Les eurodéputés en faveur d’une nouvelle réglementation de la prostitution

Un récent vote au Parlement européen s’est conclu par l’adoption d’une résolution non contraignante qui appelle les États membres à criminaliser les personnes qui achètent des actes sexuels - plutôt que celles qui les vendent.

Au total, 343 MPE de divers courants politiques ont exprimé leur adhésion à un rapport de l’eurodéputée du Labour Party britannique, Mary Honeyball, qui recommande l’adoption du « Modèle nordique » comme approche pour réduire la demande de prostitution en Europe.

Les MPE qui ont voté « oui » à la résolution considèrent la prostitution comme « une violation des droits de l’homme et une forme de violence à l’égard des femmes ».

Les députés mettent en exergue les chiffres de la Commission européenne qui établissent une corrélation entre la prostitution et la traite d’êtres humains.

D’après ces données, 62% des victimes du trafic d’êtres humains le sont à des fins d’exploitation sexuelle et 96 % des victimes présumées et identifiées sont des femmes ou des jeunes filles.

Mary Honeyball, qui a présenté le rapport, a déclaré dans un communiqué : « Le vote au Parlement est un signal crucial des eurodéputés que nous ne pouvons continuer de tolérer l’exploitation des femmes. »

Elle a félicité les eurodéputés pour avoir exprimé leur soutien en faveur d’ « une approche plus nuancée » de la prostitution.
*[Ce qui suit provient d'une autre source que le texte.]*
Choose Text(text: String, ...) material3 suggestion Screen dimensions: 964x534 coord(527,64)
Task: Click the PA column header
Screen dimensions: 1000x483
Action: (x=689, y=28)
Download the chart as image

« Les changements récents intervenus en France et en Irlande laisseraient suggérer que le vent soit en train de tourner en direction de la Suède [pionnière de la criminalisation du client plutôt que des prostituées – éd.]. La position du Parlement européen sur ce point a toute son importance et le résultat du vote symbolise le changement d’attitudes des pays membres de l’UE sur ce thème, de même qu’une volonté des pays membres d’apprendre les uns des autres. »

 

« Potentiellement dangereux »

La résolution ne fait, toutefois, pas l’unanimité.
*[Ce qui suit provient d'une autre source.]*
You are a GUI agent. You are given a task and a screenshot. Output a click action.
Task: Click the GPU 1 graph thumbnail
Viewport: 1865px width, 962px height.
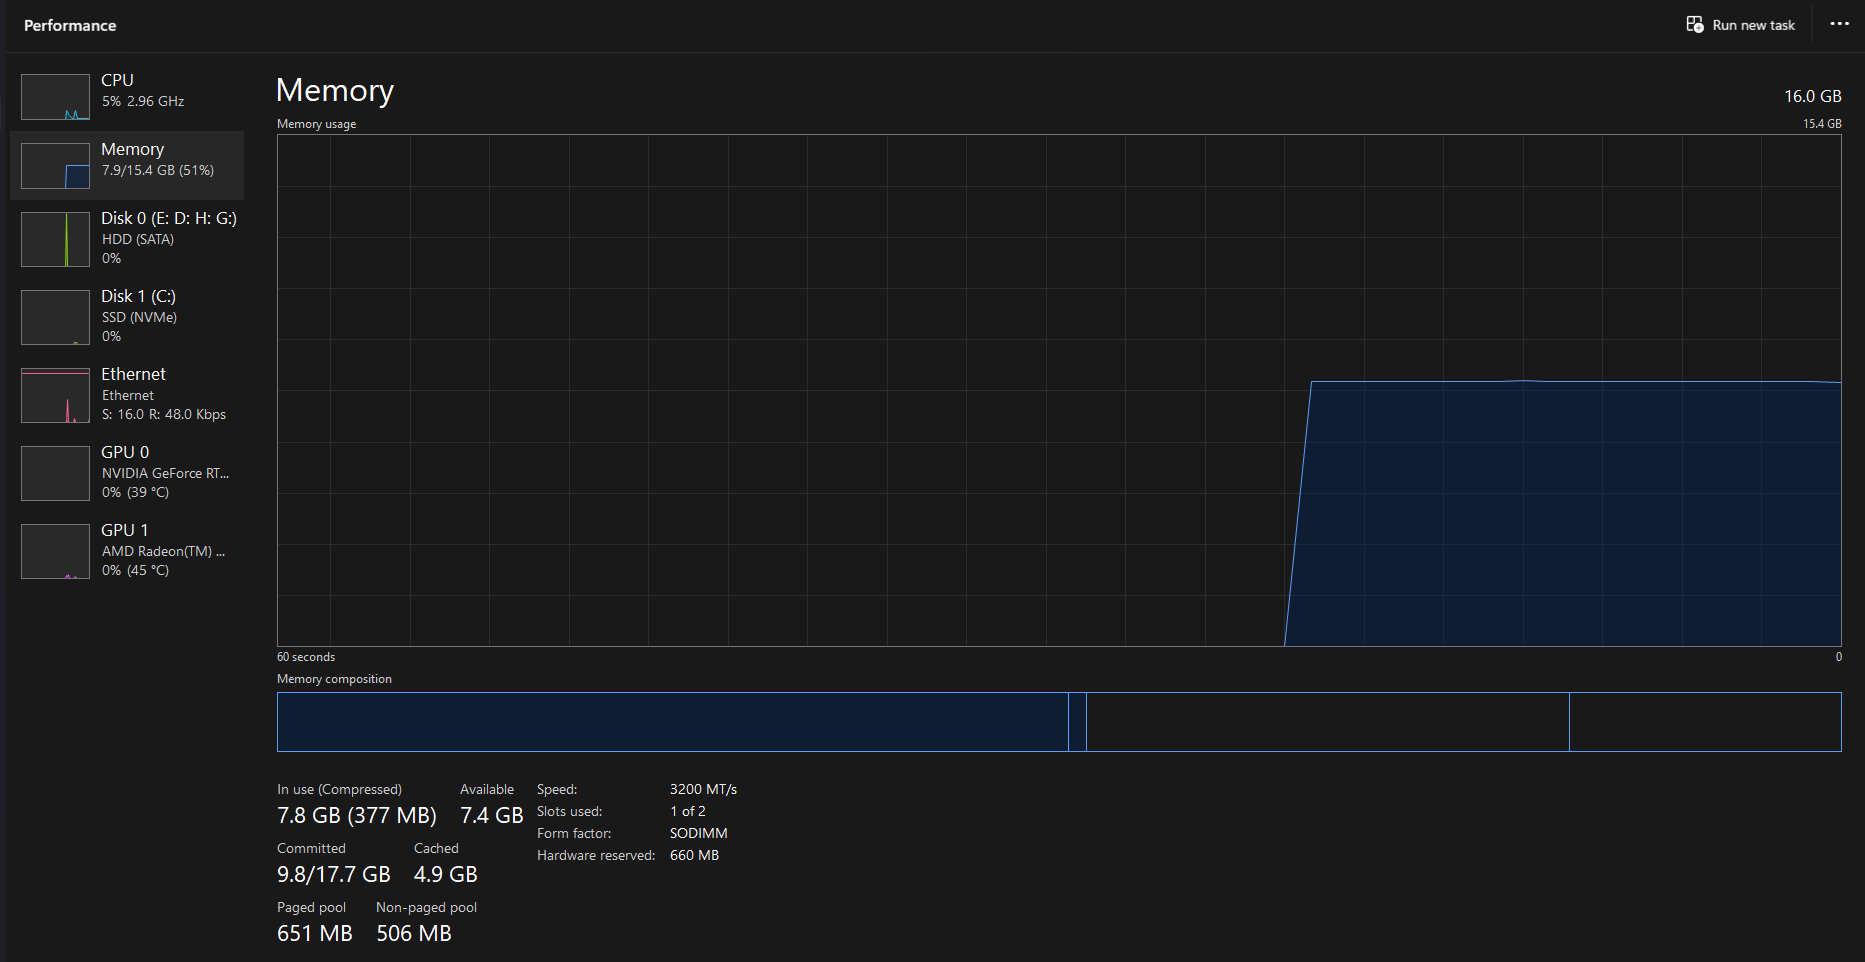pos(56,551)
Préalablement au vote, 86 académiciens se sont joints aux quelque 560 ONG et organisations de la société civile qui ont adressé une pétition aux eurodéputés, invitant ces derniers à voter contre le rapport.
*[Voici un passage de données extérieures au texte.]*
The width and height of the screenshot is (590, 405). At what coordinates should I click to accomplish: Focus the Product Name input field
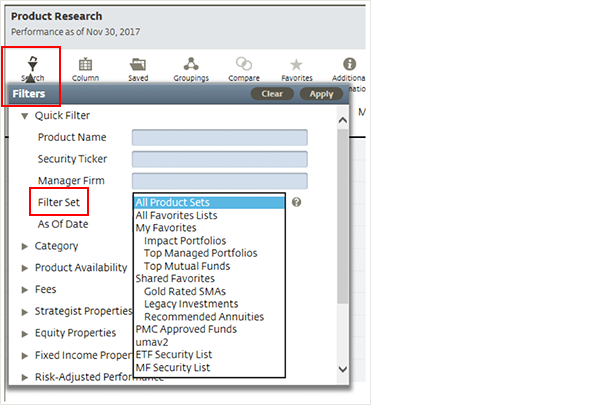coord(220,137)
Selon eux, le rapport manque « de s’attaquer aux problèmes et aux préjudices qui entourent la prostitution et livre, à la place, des informations partiales, inexactes et réfutées. »

Leurs préoccupations ont été réitérées par plusieurs MPE.

Françoise Castex, eurodéputée du Parti Socialiste français, était parmi les 139 MPE à avoir voté contre la résolution (il y a, par ailleurs, eu 105 abstentions).

Elle a déclaré à Equal Times : « Je suis fermement convaincue que nous devons lutter contre la traite et l’exploitation d’êtres humains. Néanmoins, la criminalisation des clients représente une approche hypocrite qui ne fera que contribuer à une insécurité accrue pour les prostituées et à la détérioration de leur santé et de leur sécurité. »

Une position qui est partagée par la députée européenne Marisa Matias, du Portugal, membre du groupe confédéral de la Gauche unitaire européenne/Gauche verte nordique.

« En réalité, ce que cette résolution amène dans le débat c’est une dimension moraliste qui traite la prostitution et la traite d’êtres humains comme une seule et même chose. Or ce n’est pas le cas », dit-elle.

« La prostitution peut résulter d’un choix libre, consentant et conscient entre adultes. C’est ce qu’on appelle prostitution et non traite d’êtres humains. Mettre les deux choses dans le même sac n’est pas une solution mais fait, en réalité, partie du problème. »

Selon Luca Stevenson, coordinateur du Comité international des droits des travailleuses sexuelles en Europe, l’argument crucial de leur opposition au « Modèle nordique » est que la criminalisation du client est inefficace dès lors que « la police continue à cibler les travailleuses du sexe ».

« Le modèle suédois de pénalisation des clients est non seulement inefficace en termes de réduction de la prostitution et de la traite d’êtres humains, il est aussi dangereux pour les travailleuses du sexe », a-t-il dit.

« Il exacerbe la stigmatisation, qui est la cause première de la violence à notre encontre. C’est une politique manquée, dénoncée par l’ensemble des organisations des travailleuses du sexe, de même que par beaucoup d’organisations de femmes, de personnes LGBT et de migrants et nombre d’agences onusiennes. »

En décembre, le réseau de lutte contre la traite des êtres humains La Strada International et sept ONG partenaires ont adopté une déclaration appelant à la protection et la promotion des droits humains des travailleuses du sexe et au découplage de la prostitution des enjeux de la traite d’êtres humains.

Dans cette déclaration, les signataires ont aussi appelé à ce que les travailleuses du sexe soient consultées à l’heure de rédiger les politiques nationales et internationales concernant la prostitution.